Yes, coincidentally.

I was just trying to say that there are no plans to use event sourcing in the architecture right now.

@raphaelschmitz I agree with you and have suggested this, too. I’m not a fan of this direction.

Is event sourcing something for DB admins to use, or something for db users to use? We’ll need ordinary users to be able to inspect some history (posts), and moderators will need to be able to inspect more (user history at least), and instance admins might need more. None of those people should have, or need, direct DB access. Does event sourcing (which I know nothing about) meet these kinds of audit needs?


Event sourcing is a pattern which manages the state of the application in a way that there is only one source of events and the source has a clear sequence of the events detailed.

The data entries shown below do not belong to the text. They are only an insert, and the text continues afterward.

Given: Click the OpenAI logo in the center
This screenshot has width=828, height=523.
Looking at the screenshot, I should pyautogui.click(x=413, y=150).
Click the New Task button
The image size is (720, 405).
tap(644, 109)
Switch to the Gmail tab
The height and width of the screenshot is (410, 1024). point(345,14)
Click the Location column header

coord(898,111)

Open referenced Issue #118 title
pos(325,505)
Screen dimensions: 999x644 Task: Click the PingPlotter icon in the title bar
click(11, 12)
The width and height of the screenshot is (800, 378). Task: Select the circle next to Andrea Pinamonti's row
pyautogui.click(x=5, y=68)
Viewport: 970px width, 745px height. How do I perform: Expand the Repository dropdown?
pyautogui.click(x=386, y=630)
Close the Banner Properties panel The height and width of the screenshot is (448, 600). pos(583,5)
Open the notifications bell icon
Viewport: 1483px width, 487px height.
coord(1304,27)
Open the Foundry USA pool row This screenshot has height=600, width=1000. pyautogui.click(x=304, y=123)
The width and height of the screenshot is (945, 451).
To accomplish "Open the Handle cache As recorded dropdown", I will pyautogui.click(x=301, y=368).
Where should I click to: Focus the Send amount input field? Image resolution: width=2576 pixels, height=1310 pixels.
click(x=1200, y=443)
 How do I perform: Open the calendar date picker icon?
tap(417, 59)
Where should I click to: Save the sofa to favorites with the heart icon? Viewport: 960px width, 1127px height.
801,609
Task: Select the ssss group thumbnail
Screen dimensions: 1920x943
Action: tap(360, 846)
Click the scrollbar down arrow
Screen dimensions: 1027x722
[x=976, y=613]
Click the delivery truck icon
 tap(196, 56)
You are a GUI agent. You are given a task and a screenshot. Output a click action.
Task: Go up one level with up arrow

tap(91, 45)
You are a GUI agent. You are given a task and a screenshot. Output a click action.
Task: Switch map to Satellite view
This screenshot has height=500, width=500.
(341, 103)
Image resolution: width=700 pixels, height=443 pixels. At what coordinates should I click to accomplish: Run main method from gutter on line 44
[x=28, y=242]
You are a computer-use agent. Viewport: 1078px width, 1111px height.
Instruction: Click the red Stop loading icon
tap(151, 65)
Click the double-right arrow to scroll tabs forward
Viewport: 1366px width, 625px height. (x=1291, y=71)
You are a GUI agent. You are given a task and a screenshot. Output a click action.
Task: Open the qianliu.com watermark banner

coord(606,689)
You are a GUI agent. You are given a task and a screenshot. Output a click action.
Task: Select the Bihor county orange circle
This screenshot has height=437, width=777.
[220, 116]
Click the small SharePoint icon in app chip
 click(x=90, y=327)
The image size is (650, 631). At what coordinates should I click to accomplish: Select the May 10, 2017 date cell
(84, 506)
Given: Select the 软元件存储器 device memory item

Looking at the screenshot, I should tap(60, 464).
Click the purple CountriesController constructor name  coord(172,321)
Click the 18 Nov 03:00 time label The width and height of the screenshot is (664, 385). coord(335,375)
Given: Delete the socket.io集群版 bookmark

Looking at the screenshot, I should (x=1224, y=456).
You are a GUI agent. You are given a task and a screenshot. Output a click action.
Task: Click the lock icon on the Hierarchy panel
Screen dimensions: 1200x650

This event driven design executes certain commands based on the current events which in turn the handlers of these events execute their own logic.

One of the basics of Event Sourcing is having a store or a database if you will with audit tables to signify these events so then the logic could execute whatever is required based on these.

TL;DR Its for the backend people, not DB admins.

And who knows maybe we will do Event Sourcing in our project just because the audit tables are already there.

I know backend shouldn’t affect the database but calling classes MemberChg or ChgMember or MemberChange really rustles my jimmies.
How about history?

I didn’t think the Chg would show up in any other table names in the regular segment, that’s why I went with that. History sounds fine too.